Но я думаю, что и в целом закончился очень большой эон. Не историческое время, которое делится на годы, а время как качественное состояние. И это качественное состояние, как мне кажется, более или менее завершено.
Надя Плунгян: Мне довольно близко то, что сказал сейчас Александр, и некоторые тезисы совпадают с моими. Это даже меня удивило, потому что я ожидала полемики.
Я действительно считаю, что сейчас закончился очень большой период. Этот период нулевых и десятых был для меня пространством тотальной цензуры в культуре. Мои ровесники, которые хотели работать над оригинальными научными или художественными задачами, встречались с постоянными отказами и закрытыми дверями. На протяжении последних 15–20 лет я неоднократно слышала, что мои идеи ничего не стоят. Потому что в культуре было легальное и нелегальное. Нелегальное — это то, что неустойчиво, не этаблировано, не консенсус. Кто этот консенсус установил? Ну, это не ко мне вопрос.
И сейчас мне тяжело было слышать, что поколение 30-летних, конечно, исчезнет с карты, что их не будет. Мне видится в этом даже некое торжество. Потому что нам столько лет говорили, что нас не существует, а теперь нас еще и не будет.
Ровно то же сейчас мне пишут из-за границы: «Ты не понимаешь, что у тебя нет будущего!» Или: «Путин закрутит гайки, пожалуйста, молчите». И я натурально cчитываю это как угрозы, как требование продолжить жизнь по законам нулевых — десятых, только теперь под предлогом безопасности. И эта эпоха была похожа на эпоху застоя, и она тоже продлилась приблизительно 20 лет.
Ковальская: А когда эта эпоха закончилась? Сейчас?
Плунгян: Сейчас, сейчас, в феврале 2022-го.
Ковальская: Но как она развивалась? Я помню, что все-таки было какое-то движение, я бы сказала, борьба. Например, мы ставили новую драму, и она стала хлебом российского театра. Да, тут была цензура — но мы увидели ее как препятствие, бились об нее, как об стенку, и преодолели. Я могу это уверенно сказать.
Плунгян: Понимаю.
Ковальская: Параллельно с консенсусом развивалась альтернатива. Новая драма, документальный, потом социальный театр, c которым я работала, — а в пределе это немиметический театр, неаристотелевский, мысливший себя самой реальностью, а не ее копией. И да, к новому применялась цензура — но она только разжигала азарт.
То же касается, например, феминизма. Он утвердился, какие-то вещи утвердились. Мне кажется, в этом периоде мы видели препятствия и работали с ними, преодолевая. А вы что называете тогда концом этой эпохи?
Плунгян: Возможно, кто-то сделал феминизм своим хлебом.

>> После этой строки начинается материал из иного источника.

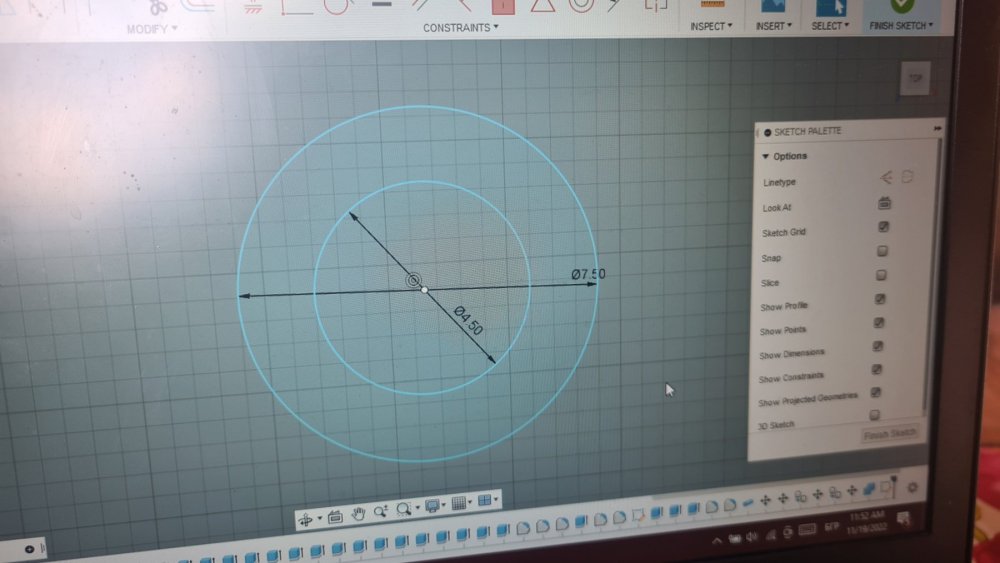The width and height of the screenshot is (1000, 563).
Task: Open the INSERT menu
Action: coord(771,26)
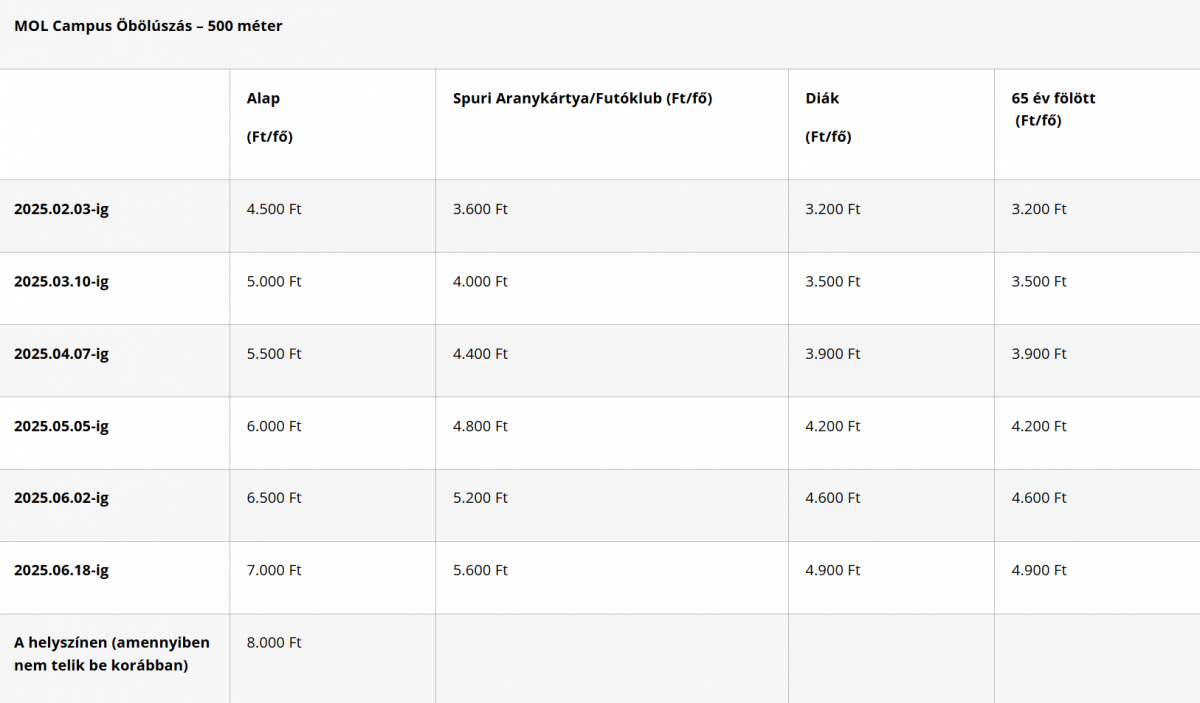Click the 5.600 Ft Futóklub price cell
This screenshot has width=1200, height=703.
(x=480, y=570)
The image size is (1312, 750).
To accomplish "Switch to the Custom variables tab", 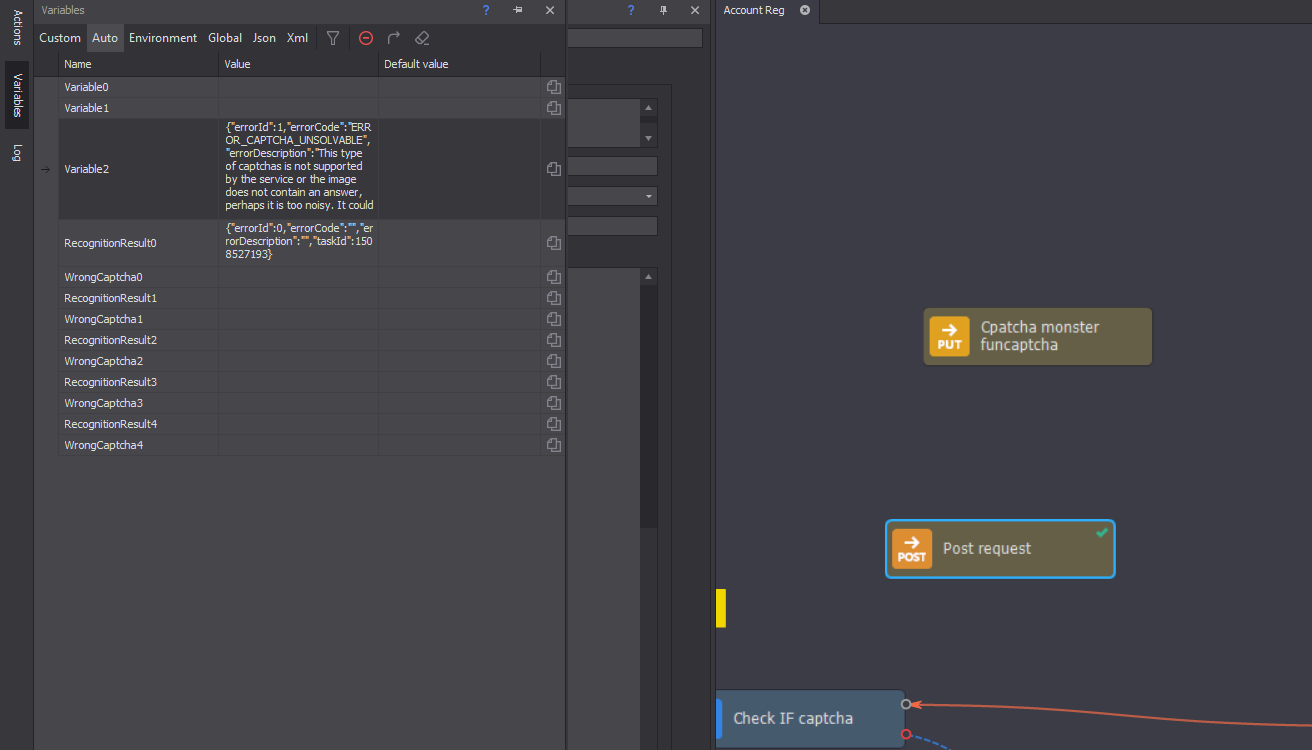I will 60,38.
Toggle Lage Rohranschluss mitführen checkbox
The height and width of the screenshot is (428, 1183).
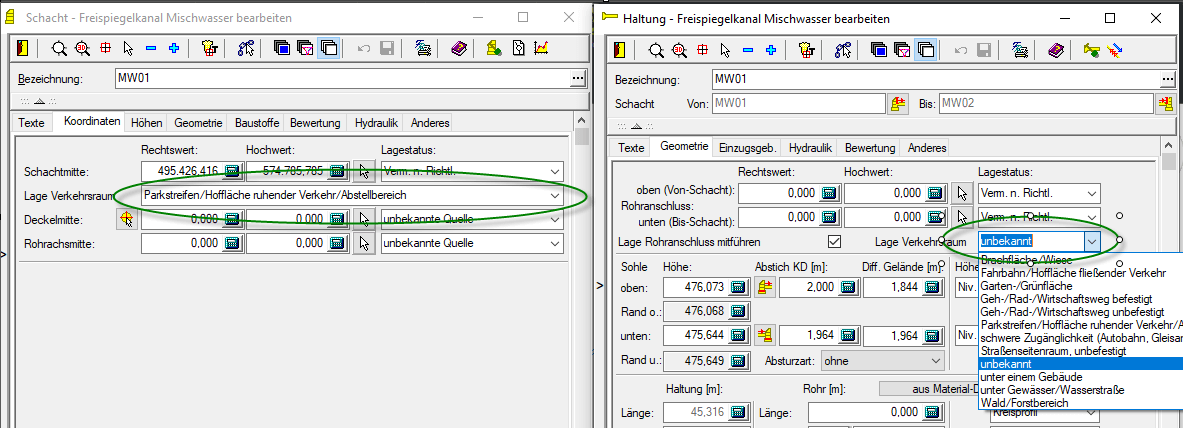click(834, 241)
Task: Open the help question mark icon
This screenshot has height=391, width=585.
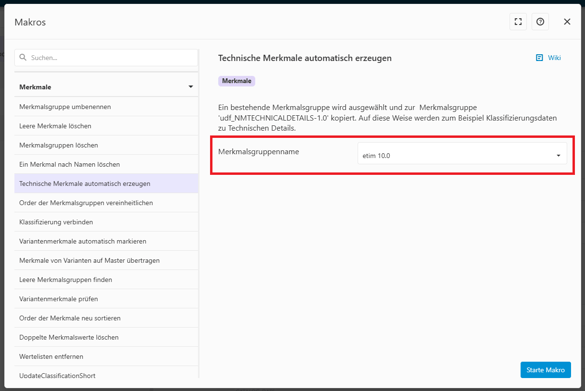Action: (x=540, y=22)
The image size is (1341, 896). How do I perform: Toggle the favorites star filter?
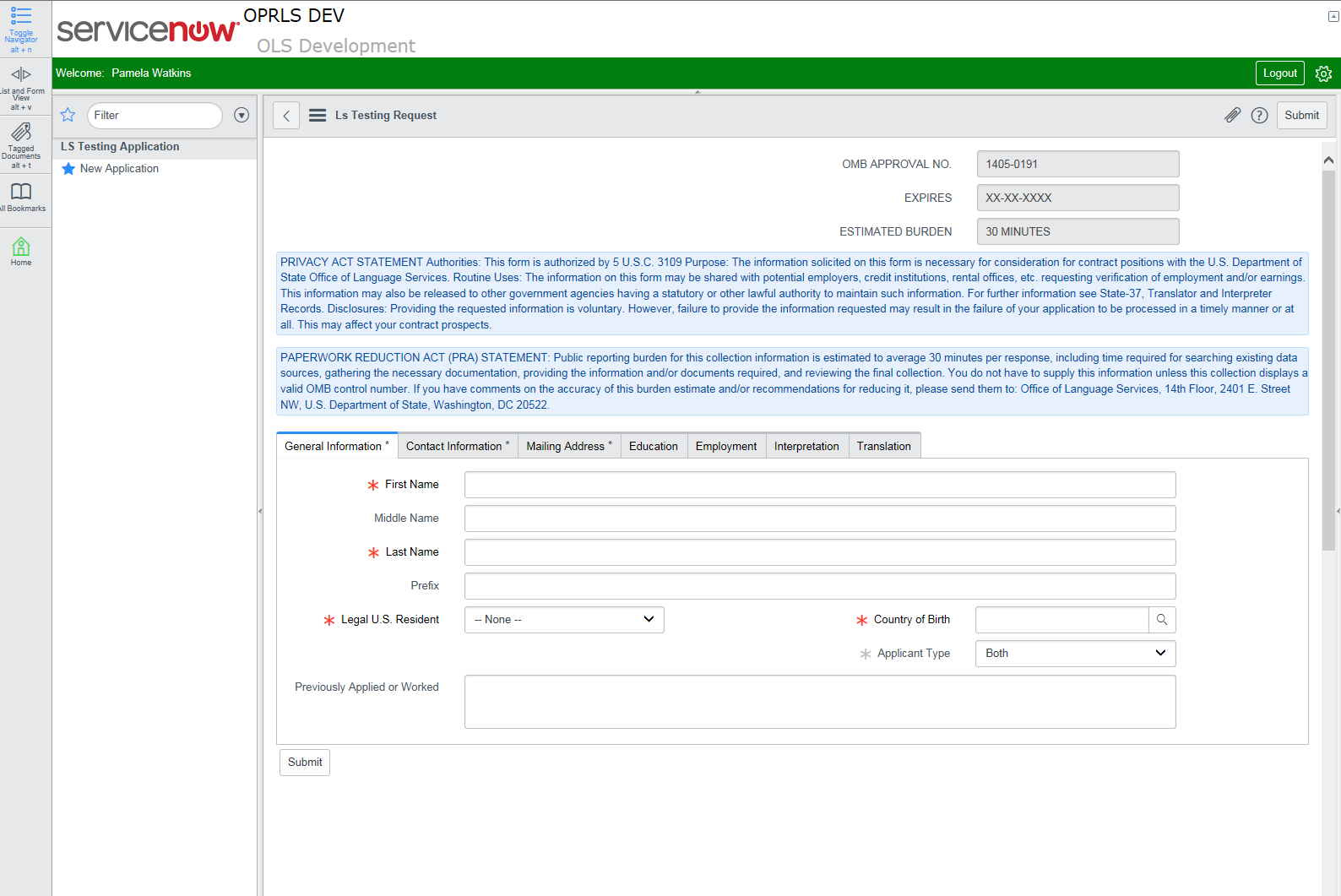point(68,115)
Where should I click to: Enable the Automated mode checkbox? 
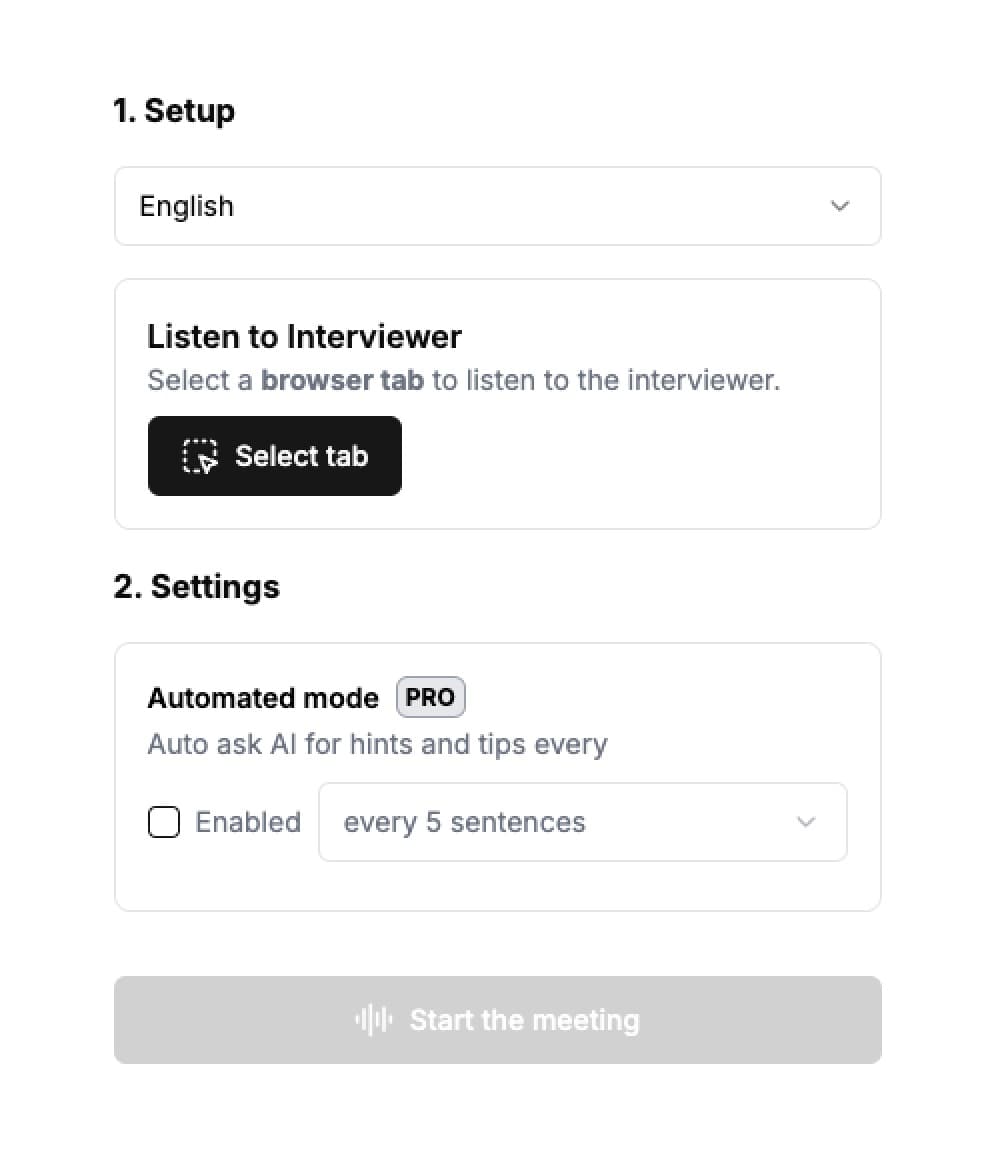tap(164, 822)
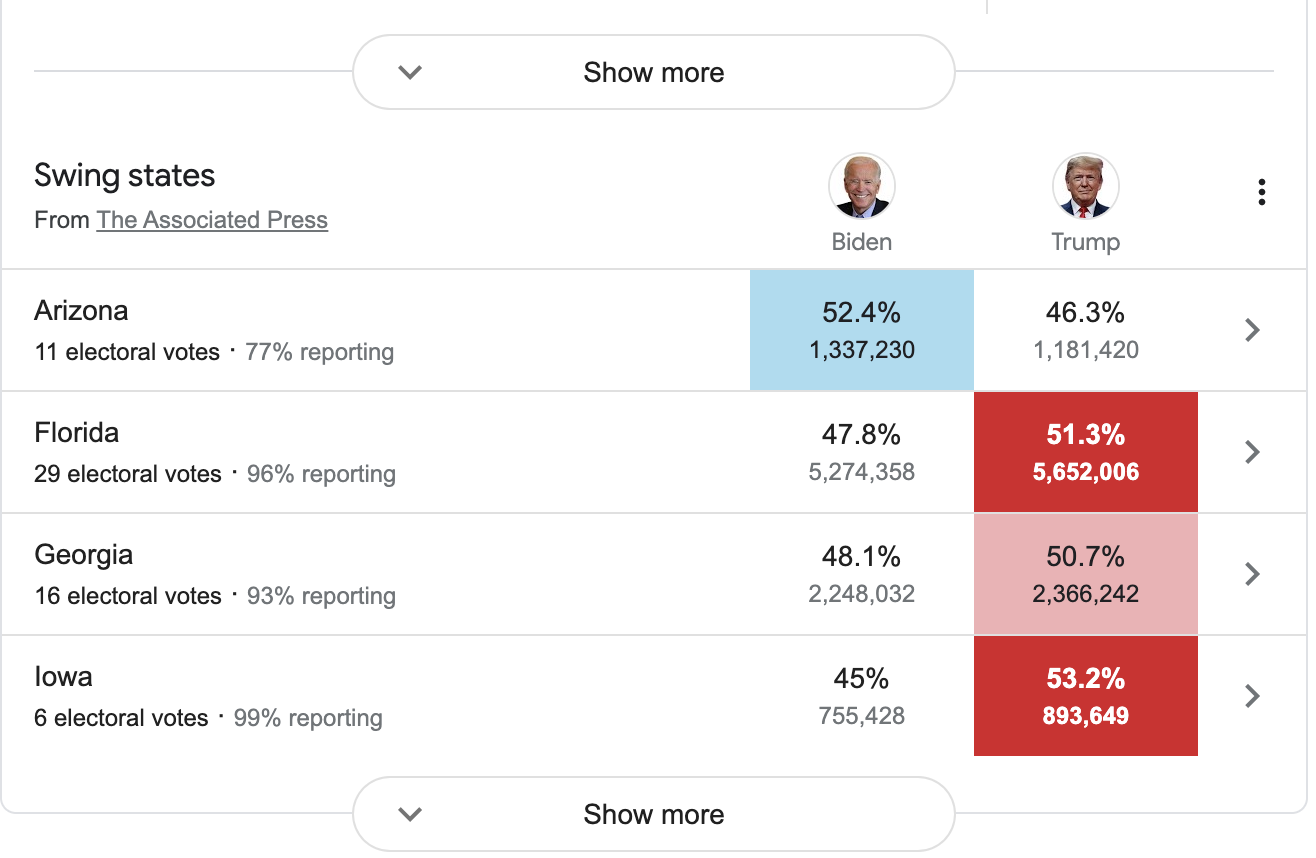Open Iowa details via right chevron
Viewport: 1316px width, 858px height.
tap(1252, 696)
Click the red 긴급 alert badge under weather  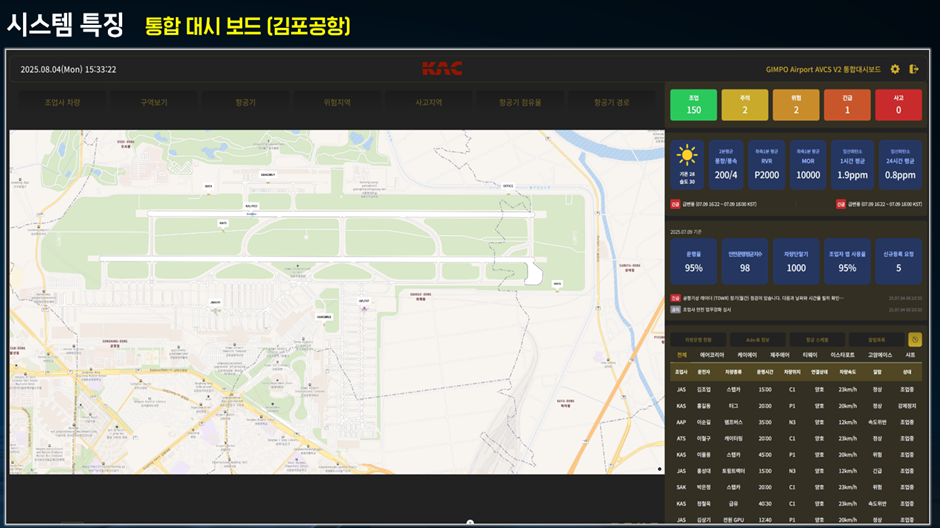click(675, 204)
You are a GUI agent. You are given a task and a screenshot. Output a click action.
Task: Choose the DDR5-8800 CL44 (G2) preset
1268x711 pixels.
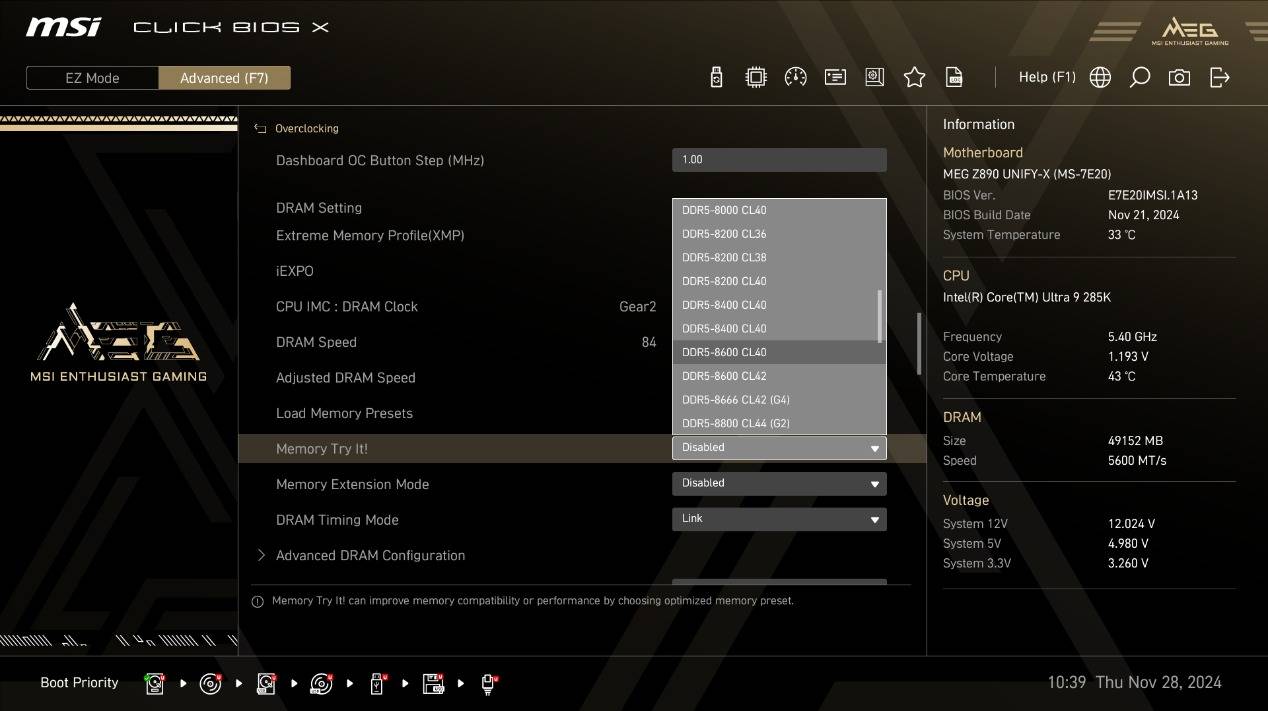tap(735, 424)
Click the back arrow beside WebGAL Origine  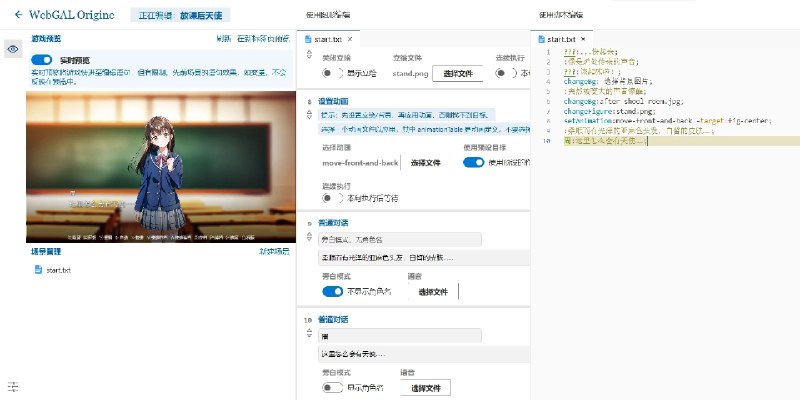tap(18, 15)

Но когда мы в 2013 году с Викой Ломаско открыли выставку «Феминистский карандаш» , в сообществе начался скандал . Все авторитеты в один голос и в самой грубой форме две недели поучали нас в рецензиях и на Фейсбуке. А это весило на тот момент невероятно много. То есть у Ломаско после этого здесь не было ни одной персональной выставки, а я поменяла круг общения.
В чем был потолок искусства и публичной сферы в нулевых — десятых? Утвердить неомодернистский нормкор . Например, в формате «карточек», «ключевых слов» и «социалки без острых углов» . Быстро туда влили и феминизм — Wonderzine, W-O-S, Comedy Woman и другие институции. «Институции» были ключевым словом эпохи, и они господствовали безраздельно. Вне институций тебя не было как автора или художника.
Хорошо, городской стиль закрепляет норму. Но почему он должен квотировать? Диктовать границы новых идей? Был полный запрет на аналитическое мышление, даже просто на сложное описание этой нормы. До сих пор никто не обсуждает нулевые и десятые, но что происходило? Есть хоть одно художественное произведение кроме, прошу прощения, Пелевина, которое хоть как-то разумно, многосоставно описывало бы это пространство?